Punto seguido



Tengo un brillo labial con olor a frambuesa. Lo huelo, lo huelo y lo vuelvo a oler. Su aroma es como una droga. Después de unos segundos lo cierro, porque pretendo seguir perdiéndome en su fragancia en muchas más oportunidades. Me doy cuenta de que hace frío, de que es otoño ­­­­­­­­­­­­­­­­–tal vez invierno– y de que tengo hambre. Camino a la cocina arrastrando las pantuflas y subiéndome la bata que deja ver vagamente mi hombro. Prendo un fósforo. Con miedo me acerco a un quemador, y, antes de que pueda pestañear, las llamas salen eufóricas. Pongo el tostador. Abro una hallulla y la poso boca abajo. Espero algunos segundos y volteo el pan. ¿Cuánto se tarda esto? Me muero de hambre. Por fin está listo. Parece estar caliente, pero mis manos ahora mismo son como nieve, así no me quemo.
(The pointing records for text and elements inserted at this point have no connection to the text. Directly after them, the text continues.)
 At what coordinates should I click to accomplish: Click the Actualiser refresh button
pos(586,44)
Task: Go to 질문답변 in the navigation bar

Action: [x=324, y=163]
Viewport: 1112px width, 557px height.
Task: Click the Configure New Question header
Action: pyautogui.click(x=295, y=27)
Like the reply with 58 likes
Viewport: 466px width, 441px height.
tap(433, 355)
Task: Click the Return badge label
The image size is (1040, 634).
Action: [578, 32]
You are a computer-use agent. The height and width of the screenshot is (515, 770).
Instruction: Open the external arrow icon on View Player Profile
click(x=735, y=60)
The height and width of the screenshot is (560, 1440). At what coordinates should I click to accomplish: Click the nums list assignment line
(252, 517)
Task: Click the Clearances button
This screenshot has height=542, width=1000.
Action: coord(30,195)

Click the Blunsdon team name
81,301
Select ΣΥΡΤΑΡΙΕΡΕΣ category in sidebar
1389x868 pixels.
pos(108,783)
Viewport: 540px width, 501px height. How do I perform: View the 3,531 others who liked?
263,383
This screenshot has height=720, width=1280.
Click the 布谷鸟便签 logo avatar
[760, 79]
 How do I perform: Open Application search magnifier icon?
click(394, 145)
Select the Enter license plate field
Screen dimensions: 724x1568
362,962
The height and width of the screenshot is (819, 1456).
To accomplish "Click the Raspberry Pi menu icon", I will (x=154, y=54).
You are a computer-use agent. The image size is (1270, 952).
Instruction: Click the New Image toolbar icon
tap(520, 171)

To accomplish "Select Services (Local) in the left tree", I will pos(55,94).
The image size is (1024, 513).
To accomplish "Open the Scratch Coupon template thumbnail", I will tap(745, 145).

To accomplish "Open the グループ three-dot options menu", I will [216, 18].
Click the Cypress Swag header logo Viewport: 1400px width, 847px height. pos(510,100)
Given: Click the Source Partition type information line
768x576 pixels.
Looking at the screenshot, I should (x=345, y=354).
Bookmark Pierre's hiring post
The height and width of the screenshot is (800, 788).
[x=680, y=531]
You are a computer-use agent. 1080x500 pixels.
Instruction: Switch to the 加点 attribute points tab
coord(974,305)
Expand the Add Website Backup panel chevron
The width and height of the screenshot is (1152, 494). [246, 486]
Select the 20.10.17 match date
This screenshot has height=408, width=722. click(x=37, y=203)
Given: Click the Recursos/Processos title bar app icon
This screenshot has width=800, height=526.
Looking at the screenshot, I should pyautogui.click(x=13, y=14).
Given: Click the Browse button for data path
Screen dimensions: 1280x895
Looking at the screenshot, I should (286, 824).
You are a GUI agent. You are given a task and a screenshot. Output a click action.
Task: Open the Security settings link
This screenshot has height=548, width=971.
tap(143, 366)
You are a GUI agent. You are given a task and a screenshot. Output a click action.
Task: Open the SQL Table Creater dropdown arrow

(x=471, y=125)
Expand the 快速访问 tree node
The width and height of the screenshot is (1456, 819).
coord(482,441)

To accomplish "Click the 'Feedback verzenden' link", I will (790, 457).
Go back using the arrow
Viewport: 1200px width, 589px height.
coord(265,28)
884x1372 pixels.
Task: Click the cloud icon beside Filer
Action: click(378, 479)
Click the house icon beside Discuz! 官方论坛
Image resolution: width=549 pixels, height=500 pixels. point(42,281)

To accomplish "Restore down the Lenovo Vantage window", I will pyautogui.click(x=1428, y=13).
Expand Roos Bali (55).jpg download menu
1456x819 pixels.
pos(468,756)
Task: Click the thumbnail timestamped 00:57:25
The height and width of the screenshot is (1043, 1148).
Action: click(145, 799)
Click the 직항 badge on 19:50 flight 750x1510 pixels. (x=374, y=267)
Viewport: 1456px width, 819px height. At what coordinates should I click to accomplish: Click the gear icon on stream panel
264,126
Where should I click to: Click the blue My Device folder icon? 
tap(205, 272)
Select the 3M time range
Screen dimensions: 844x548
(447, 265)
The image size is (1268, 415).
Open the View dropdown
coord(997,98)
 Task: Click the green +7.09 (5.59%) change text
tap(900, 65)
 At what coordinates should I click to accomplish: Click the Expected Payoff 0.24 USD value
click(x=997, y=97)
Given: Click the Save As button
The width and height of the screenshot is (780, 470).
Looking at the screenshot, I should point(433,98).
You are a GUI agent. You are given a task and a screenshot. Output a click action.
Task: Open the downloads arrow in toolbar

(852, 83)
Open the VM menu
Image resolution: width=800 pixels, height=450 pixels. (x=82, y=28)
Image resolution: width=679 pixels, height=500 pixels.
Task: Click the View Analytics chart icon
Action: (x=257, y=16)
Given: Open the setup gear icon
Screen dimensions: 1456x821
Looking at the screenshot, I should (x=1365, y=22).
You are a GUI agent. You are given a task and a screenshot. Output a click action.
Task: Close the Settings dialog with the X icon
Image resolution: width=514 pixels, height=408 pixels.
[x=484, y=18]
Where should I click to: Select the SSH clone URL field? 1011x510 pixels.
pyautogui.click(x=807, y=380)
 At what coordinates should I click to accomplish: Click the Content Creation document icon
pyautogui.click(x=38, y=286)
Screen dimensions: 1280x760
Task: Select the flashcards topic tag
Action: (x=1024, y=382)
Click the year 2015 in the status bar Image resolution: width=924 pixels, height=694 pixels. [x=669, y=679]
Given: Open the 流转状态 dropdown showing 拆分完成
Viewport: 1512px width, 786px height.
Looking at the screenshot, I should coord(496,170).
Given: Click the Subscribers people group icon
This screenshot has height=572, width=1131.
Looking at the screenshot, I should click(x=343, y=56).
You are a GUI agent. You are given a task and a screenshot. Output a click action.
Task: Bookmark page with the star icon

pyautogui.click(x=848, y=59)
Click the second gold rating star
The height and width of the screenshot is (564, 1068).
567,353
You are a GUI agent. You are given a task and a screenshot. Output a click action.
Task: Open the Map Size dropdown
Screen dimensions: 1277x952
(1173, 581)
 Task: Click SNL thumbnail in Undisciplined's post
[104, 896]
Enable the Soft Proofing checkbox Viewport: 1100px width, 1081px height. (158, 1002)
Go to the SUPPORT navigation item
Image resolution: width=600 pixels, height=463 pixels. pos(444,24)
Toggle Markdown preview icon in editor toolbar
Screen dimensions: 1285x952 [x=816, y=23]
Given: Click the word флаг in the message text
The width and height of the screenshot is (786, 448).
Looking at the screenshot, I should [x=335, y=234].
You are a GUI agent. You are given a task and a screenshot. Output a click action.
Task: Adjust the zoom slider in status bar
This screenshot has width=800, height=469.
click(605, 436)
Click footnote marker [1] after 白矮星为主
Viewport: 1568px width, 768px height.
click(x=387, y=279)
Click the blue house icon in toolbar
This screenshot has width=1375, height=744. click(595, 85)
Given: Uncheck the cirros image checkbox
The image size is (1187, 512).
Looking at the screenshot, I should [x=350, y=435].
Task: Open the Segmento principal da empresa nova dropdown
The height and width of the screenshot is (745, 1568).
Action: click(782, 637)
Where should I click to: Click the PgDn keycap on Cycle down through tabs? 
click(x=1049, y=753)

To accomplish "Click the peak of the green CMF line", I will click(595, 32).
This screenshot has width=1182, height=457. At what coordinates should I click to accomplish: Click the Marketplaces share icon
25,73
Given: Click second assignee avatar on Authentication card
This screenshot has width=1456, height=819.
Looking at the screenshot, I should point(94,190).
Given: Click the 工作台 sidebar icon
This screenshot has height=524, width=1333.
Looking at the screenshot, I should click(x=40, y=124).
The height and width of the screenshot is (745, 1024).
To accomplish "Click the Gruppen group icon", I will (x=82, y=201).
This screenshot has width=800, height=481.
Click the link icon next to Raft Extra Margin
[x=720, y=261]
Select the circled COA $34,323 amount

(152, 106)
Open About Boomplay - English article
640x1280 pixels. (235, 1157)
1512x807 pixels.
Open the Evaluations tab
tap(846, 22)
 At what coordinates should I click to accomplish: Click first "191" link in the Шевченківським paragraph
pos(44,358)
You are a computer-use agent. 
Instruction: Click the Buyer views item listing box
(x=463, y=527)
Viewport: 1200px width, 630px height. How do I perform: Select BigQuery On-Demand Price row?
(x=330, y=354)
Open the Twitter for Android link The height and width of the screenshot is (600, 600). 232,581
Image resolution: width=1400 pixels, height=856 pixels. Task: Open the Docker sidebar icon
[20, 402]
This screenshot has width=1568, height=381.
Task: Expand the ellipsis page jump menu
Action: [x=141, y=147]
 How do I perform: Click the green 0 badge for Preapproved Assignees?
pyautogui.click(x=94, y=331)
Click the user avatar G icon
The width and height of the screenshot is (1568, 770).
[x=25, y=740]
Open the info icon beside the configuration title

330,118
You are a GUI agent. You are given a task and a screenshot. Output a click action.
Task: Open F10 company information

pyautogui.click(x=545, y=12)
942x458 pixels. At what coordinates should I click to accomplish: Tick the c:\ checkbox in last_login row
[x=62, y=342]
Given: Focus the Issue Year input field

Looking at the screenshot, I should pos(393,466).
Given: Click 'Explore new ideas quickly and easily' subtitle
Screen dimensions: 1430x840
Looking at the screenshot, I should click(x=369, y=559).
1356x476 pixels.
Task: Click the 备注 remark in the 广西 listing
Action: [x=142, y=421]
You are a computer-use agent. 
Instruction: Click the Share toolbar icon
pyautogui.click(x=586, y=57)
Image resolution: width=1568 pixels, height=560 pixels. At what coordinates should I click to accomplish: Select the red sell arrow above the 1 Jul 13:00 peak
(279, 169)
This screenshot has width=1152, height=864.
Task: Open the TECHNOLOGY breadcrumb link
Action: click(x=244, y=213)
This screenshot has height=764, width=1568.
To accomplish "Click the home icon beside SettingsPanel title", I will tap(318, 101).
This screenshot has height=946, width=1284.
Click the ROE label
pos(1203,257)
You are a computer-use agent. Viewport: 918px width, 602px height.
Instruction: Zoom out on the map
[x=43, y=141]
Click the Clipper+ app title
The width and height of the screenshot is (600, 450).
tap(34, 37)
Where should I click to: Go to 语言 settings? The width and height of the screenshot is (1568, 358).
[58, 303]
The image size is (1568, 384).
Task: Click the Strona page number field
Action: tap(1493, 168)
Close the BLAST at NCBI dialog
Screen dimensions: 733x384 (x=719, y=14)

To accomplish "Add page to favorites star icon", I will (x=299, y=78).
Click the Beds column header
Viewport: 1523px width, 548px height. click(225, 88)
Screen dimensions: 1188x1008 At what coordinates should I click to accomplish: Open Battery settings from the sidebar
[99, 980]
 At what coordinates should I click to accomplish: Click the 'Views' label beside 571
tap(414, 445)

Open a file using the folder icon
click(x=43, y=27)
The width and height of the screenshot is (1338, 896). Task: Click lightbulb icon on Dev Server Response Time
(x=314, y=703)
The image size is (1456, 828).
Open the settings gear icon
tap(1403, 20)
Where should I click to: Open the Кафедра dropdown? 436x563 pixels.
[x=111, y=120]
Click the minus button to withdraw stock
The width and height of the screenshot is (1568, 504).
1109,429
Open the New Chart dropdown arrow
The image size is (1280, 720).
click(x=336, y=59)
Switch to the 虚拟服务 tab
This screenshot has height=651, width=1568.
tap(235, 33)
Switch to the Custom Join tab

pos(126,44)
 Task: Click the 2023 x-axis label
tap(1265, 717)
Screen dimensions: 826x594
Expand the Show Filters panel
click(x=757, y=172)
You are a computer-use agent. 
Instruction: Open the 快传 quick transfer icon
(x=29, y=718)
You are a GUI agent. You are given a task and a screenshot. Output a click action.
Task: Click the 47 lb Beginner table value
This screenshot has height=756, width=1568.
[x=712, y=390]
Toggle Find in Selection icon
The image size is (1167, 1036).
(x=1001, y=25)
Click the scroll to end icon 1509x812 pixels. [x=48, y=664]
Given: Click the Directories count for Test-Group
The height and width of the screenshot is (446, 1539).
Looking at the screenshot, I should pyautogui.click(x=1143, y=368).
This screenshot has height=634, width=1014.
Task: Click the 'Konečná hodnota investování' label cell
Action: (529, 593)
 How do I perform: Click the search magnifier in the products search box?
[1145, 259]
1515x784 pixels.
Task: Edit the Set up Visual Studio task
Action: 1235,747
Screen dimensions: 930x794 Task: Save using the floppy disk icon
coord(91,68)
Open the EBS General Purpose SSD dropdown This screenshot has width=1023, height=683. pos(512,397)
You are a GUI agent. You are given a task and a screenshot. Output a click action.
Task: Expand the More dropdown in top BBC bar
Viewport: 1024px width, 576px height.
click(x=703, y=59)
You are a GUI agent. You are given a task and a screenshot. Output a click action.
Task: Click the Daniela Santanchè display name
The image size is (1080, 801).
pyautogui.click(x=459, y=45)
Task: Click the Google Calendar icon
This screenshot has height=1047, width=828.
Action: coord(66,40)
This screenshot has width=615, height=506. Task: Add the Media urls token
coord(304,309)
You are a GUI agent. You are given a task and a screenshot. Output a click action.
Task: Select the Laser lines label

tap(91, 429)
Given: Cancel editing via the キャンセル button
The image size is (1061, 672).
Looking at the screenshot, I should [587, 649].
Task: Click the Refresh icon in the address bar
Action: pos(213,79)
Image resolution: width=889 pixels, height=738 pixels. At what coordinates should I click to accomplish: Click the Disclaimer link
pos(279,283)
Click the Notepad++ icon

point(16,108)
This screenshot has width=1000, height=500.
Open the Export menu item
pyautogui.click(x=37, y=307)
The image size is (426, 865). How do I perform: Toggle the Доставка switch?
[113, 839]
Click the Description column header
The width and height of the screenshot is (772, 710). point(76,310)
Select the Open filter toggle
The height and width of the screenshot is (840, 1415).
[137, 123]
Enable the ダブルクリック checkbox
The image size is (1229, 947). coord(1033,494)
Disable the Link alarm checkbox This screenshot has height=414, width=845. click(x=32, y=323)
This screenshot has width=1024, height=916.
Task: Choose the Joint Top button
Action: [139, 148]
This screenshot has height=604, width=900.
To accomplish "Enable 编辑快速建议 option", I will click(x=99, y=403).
Le unto mantequilla y de a poco se absorbe, como en los comerciales. Muerdo el pan, pero no cruje. Mejor hubiera elegido marraqueta.  Me desplazo hasta el living, el lugar más frío del departamento. Me acomodo en un sofá y hojeo una revista. Termino de comer y voy hacia el dormitorio donde hay un espejo gigante. Me miro de pies a cabeza: qué bonito mi pijama, aunque pude haberlo comprado en celeste. Mi brillo labial está sobre la cama. Lo tomo. Lo huelo. Me aplico un poco. Lo vuelvo a oler y cierro los ojos. Me obsesionan tanto mis cosméticos nuevos. Voy hacia el balcón. Miro la ciudad. “Santiago se ve bien desde aquí”, digo. Apoyo mi cuerpo sobre las barras metálicas. Extiendo los brazos, cierro los ojos y me dejo caer. “Mañana seré noticia”, pienso mientras practico la última caída libre de mi vida.